Neolana dalmasi
- Conservation status: Not Threatened (NZ TCS)

Scientific classification
- Domain: Eukaryota
- Kingdom: Animalia
- Phylum: Arthropoda
- Subphylum: Chelicerata
- Class: Arachnida
- Order: Araneae
- Infraorder: Araneomorphae
- Family: Stiphidiidae
- Genus: Neolana
- Species: N. dalmasi
- Binomial name: Neolana dalmasi (Marples, 1959)
- Synonyms: Ixeuticus dalmasi; Marplesia dalmasi;

= Neolana dalmasi =

- Authority: (Marples, 1959)
- Conservation status: NT
- Synonyms: Ixeuticus dalmasi, Marplesia dalmasi

Species of spider

Neolana dalmasi is a species of spider in the family Stiphidiidae that is endemic to New Zealand.

==Taxonomy==
This species was described as Ixeuticus dalmasi by Brian John Marples in 1959 from female specimens. It was most recently revised in 1973. The holotype is stored in Otago Museum.

==Description==
The female is recorded at 6.18mm in length whereas the male is 6.80mm.

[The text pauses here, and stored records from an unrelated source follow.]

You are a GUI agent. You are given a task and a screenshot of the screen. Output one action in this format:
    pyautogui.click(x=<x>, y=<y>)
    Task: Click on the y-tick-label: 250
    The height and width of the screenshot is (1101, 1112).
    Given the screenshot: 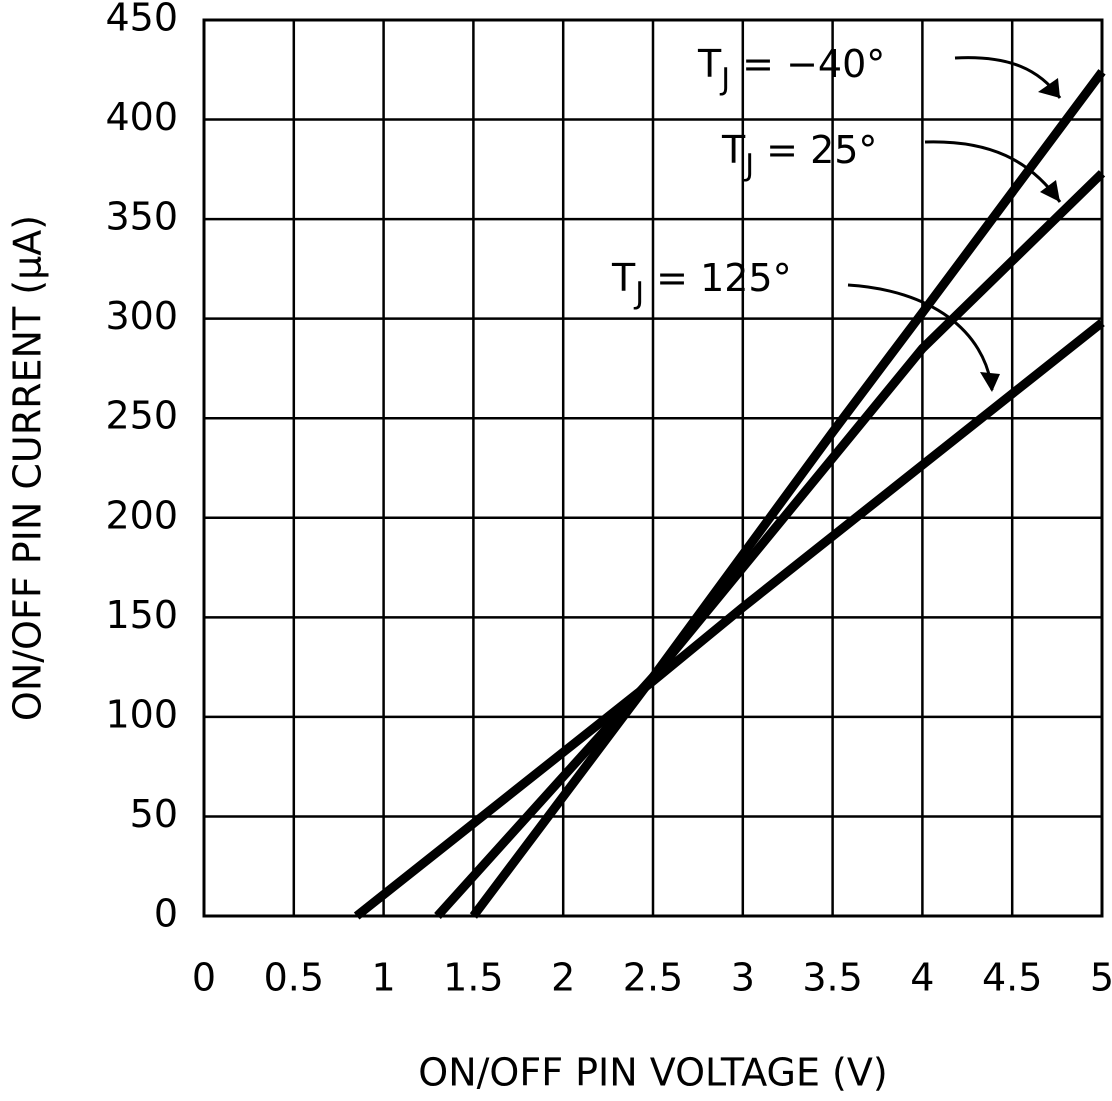 What is the action you would take?
    pyautogui.click(x=142, y=416)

The carapace is coloured yellow brown. The legs are pale brown with bands. The abdomen is dark patches dorsally.

==Distribution==
This species is known from the North Island of New Zealand.

==Conservation status==
Under the New Zealand Threat Classification System, this species is listed as "Not Threatened".